O reconhecimento internacional das profundas injustiças e carências acima referidas conduziu, portanto, ao reconhecimento de um direito fundamental: o direito ao desenvolvimento. Porém, como quase sempre acontece no campo dos direitos humanos, a dificuldade reside na concretização dos direitos reconhecidos. Como assegurar esse desenvolvimento, que, no mínimo, se deve traduzir na eliminação da pobreza extrema, a qual, como se refere no Relatório da Organização Mundial de Saúde, de 1995, é a principal causa da morte no Mundo? Em termos internacionais, a resposta é a que foi dada na Declaração de Viena: através da cooperação.
Desde o célebre Relatório de Willy Brandi sobre a pobreza no mundo, que teve grande repercussão nos anos 60, em vão se tem tentado lançar em termos objectivos o diálogo Norte-Sul, cujo objectivo e a eliminação dessas injustiças através da cooperação.

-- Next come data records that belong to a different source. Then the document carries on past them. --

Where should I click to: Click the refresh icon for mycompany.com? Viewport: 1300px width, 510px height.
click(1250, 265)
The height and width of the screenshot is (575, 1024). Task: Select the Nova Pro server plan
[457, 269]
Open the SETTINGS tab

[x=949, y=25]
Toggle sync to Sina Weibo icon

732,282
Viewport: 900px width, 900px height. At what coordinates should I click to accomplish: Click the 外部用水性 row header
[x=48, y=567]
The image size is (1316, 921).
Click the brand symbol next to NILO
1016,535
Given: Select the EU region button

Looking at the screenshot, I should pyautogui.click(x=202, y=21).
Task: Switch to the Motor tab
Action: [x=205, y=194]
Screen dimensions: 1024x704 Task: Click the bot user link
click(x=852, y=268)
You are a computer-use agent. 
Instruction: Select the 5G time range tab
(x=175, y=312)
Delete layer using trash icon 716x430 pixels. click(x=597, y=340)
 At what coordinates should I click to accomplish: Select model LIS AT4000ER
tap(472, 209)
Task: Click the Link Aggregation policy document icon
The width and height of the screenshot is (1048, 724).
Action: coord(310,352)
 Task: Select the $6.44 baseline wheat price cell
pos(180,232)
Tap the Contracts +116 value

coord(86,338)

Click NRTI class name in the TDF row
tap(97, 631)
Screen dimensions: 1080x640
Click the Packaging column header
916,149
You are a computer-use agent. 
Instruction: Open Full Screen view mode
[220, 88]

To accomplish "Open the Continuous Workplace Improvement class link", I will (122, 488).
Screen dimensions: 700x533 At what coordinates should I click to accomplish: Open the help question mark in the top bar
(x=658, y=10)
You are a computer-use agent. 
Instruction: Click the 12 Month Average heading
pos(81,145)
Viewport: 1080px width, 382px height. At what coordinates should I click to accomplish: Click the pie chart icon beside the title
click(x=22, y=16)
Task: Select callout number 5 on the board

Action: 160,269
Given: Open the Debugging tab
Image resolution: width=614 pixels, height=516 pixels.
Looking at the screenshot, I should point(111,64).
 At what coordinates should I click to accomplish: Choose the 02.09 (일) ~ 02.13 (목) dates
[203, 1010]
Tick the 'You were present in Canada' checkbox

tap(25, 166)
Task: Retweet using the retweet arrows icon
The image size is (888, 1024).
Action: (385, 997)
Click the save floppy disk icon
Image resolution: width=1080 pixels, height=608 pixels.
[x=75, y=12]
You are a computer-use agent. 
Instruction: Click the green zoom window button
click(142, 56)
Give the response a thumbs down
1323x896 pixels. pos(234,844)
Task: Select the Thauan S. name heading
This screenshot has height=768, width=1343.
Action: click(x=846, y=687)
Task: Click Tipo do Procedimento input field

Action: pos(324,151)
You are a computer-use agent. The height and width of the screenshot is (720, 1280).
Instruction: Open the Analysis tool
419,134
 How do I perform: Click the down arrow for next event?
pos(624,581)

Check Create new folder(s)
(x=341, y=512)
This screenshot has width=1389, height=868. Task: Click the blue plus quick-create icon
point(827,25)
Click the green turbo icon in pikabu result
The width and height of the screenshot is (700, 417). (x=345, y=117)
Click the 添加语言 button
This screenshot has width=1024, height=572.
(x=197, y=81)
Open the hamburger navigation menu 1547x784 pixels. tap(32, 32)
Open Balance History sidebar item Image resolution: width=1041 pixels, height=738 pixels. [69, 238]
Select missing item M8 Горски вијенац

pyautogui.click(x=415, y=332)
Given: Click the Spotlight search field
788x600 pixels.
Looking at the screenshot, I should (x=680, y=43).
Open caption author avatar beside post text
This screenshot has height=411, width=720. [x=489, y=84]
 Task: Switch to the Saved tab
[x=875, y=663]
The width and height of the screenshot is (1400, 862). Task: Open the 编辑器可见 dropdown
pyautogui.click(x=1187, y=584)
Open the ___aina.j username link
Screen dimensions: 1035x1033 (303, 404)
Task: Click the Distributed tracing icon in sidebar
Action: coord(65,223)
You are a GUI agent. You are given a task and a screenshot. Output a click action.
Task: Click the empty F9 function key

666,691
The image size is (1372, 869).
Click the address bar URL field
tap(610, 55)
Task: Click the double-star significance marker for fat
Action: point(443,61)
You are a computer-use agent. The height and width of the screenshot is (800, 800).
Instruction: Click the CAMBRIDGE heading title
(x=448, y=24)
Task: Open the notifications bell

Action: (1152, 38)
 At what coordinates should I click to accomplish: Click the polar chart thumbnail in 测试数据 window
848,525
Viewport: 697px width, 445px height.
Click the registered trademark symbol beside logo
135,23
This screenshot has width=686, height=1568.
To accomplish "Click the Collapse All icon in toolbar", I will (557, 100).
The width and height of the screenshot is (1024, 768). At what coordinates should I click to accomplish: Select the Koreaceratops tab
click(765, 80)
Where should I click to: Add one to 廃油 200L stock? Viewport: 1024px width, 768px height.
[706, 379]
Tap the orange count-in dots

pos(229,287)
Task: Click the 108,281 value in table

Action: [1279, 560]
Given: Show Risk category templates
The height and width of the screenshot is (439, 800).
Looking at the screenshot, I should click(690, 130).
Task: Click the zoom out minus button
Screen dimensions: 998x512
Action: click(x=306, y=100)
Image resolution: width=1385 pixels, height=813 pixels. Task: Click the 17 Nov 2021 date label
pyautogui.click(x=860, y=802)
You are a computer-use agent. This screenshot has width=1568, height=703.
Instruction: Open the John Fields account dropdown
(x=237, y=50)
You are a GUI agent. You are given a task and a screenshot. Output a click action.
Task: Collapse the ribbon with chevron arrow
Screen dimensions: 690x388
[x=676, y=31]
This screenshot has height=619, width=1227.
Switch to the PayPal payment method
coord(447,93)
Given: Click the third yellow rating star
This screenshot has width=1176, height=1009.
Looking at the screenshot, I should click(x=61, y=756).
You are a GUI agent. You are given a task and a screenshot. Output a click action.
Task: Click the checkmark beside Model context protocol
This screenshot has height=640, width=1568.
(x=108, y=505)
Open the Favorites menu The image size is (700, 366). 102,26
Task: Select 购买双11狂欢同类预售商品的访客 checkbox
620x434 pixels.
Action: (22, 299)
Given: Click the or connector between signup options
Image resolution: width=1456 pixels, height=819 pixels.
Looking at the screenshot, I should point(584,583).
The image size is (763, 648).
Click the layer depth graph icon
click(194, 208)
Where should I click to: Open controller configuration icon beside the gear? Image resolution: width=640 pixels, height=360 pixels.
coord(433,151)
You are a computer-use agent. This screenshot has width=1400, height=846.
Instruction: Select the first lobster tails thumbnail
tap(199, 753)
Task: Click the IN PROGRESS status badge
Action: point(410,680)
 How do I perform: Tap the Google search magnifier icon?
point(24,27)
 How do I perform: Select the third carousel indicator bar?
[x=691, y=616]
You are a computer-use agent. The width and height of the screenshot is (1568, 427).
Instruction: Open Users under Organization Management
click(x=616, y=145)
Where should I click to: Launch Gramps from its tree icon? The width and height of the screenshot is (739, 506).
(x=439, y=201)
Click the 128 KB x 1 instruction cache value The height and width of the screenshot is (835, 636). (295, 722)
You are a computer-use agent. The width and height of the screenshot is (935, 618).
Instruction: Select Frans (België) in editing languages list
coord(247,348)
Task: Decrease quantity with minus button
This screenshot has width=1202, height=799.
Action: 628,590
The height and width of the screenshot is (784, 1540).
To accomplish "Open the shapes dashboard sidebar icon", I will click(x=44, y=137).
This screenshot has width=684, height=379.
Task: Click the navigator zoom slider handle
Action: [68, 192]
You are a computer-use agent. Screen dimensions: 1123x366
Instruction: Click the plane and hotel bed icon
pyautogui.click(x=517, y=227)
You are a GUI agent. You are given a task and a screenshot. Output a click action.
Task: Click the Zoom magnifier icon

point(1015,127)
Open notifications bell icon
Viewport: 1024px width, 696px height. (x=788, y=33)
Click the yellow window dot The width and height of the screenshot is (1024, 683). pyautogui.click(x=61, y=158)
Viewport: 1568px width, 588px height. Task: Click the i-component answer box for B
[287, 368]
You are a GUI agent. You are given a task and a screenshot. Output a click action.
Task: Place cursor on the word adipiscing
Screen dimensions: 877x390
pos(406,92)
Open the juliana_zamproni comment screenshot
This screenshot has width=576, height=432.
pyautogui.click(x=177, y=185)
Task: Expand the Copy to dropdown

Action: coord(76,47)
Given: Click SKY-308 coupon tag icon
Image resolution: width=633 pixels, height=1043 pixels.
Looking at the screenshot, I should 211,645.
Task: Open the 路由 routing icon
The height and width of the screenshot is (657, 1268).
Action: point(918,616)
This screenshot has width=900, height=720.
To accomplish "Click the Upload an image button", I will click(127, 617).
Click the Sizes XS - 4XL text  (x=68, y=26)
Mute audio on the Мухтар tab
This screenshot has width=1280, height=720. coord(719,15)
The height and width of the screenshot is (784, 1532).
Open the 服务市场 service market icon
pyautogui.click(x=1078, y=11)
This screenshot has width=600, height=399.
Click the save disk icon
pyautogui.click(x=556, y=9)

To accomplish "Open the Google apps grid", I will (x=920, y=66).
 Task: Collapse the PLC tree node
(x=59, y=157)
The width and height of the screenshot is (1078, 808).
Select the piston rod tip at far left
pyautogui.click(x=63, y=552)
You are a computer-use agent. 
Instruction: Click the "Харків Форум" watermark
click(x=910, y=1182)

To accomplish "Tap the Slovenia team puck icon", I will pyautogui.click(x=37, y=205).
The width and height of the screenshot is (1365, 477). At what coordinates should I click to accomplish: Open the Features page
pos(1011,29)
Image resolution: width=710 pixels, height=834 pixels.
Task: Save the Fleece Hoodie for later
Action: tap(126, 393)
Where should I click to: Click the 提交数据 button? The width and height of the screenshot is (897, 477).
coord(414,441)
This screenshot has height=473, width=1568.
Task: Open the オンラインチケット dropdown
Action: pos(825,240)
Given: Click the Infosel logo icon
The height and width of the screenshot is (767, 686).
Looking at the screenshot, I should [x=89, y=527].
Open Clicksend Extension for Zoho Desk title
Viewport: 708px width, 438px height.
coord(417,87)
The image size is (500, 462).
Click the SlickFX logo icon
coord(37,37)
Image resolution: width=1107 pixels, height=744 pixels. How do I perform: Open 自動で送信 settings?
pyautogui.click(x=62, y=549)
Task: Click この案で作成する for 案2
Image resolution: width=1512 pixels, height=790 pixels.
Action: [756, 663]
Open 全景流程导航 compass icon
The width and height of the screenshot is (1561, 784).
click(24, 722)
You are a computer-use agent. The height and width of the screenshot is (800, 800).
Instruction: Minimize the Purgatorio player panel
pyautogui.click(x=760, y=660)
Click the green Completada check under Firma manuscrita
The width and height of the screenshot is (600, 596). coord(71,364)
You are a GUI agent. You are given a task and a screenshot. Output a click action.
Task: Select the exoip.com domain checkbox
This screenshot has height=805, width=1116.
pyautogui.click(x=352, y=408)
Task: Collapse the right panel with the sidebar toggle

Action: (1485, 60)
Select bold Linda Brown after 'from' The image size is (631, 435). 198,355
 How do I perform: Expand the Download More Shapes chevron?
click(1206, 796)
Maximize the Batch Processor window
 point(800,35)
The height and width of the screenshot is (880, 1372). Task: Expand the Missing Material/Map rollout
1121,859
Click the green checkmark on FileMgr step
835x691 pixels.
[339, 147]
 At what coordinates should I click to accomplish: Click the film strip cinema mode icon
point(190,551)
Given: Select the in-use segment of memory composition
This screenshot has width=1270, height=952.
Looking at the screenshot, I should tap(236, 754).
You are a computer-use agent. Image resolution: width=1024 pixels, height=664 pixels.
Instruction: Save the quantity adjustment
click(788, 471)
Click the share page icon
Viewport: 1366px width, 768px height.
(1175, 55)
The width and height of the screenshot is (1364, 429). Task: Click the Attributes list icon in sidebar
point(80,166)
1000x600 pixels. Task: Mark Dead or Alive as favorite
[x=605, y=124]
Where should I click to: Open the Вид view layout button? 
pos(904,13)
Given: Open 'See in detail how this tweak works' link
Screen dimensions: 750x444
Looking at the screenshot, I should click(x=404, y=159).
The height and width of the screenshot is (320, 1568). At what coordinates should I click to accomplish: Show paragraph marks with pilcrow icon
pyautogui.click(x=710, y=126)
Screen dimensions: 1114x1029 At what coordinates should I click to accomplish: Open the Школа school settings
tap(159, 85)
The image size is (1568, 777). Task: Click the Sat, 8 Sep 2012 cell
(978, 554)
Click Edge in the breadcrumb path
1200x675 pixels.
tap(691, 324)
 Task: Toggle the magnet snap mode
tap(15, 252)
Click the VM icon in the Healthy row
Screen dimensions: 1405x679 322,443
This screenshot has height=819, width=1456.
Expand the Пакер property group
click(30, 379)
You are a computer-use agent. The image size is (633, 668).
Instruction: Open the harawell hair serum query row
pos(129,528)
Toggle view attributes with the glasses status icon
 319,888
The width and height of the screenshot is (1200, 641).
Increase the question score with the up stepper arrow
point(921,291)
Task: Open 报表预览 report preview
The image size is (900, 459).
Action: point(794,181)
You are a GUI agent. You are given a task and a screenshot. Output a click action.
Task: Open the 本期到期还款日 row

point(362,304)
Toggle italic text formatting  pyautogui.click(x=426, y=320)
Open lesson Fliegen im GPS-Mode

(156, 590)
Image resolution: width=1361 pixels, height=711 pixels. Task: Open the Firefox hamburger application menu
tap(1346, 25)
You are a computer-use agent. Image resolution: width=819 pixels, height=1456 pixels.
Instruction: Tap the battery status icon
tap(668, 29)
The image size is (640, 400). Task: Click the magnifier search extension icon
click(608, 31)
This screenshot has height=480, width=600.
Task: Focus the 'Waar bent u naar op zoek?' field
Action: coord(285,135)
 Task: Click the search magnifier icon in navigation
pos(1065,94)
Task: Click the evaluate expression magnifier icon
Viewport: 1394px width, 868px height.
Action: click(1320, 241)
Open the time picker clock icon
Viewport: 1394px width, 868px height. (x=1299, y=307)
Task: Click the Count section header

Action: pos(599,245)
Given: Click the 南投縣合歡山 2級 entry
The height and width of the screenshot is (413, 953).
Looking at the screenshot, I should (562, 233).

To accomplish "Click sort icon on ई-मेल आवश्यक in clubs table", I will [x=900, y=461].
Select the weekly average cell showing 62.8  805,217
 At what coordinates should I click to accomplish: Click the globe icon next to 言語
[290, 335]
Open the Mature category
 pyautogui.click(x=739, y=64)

Logo em 1962, na Conferência sobre o Desenvolvimento Económico, no Cairo, os países não-alinhados tentaram estabelecer as bases desse diálogo, organizando a Conferência das Nações Unidas para o Comércio e Desenvolvimento (CNUCED), órgão subsidiário da Assembleia Geral da ONU, que se reuniu pela primeira vez em Genebra, em 1964.
A CNUCED pretendia concretizar o anseio dos países em vias de desenvolvimento de instituir um novo sistema comercial internacional, fundado na ideia de que o Sul tem direito a uma «reparação global», em virtude de o desenvolvimento dos países ricos ter sido obtido à custa do seu subdesenvolvimento, resultante da exploração intensa dos recursos das nações da periferia.
Havia, portanto, segundo a tese que se defendia, que modificar a lógica de ferro da exploração do Terceiro Mundo, instituindo as bases de uma nova ordem económica internacional. Dentro deste espírito, a chamada Carta de Argel definiu, em 1967, um «programa de acção», consubstanciando, em termos globais, as propostas que, na Conferência de Lusaka de 1970, foram assim definidas: acções no domínio dos produtos de base, prevendo preços justos e equitativos para os produtores; livre acesso aos mercados; ajustamento das estruturas de produção, ajudas sem contrapartida; transferências de recursos financeiros.
O certo, porém, é que todas estas iniciativas e outras que, entretanto, se processaram, como o Primeiro Decénio das Nações Unidas para o Desenvolvimento e a Declaração e Programa de Acção, adoptado em 1974, para o lançamento de uma nova ordem económica internacional, sobretudo porque fundadas em dogmas, num ultra-radicalismo terceiro-mundista, numa lógica de «tudo ou nada», não conseguiram obter a adesão dos países desenvolvidos, que são quem, no campo das realidades, tem de tomar decisões e promover o esforço financeiro necessário à sua concretização.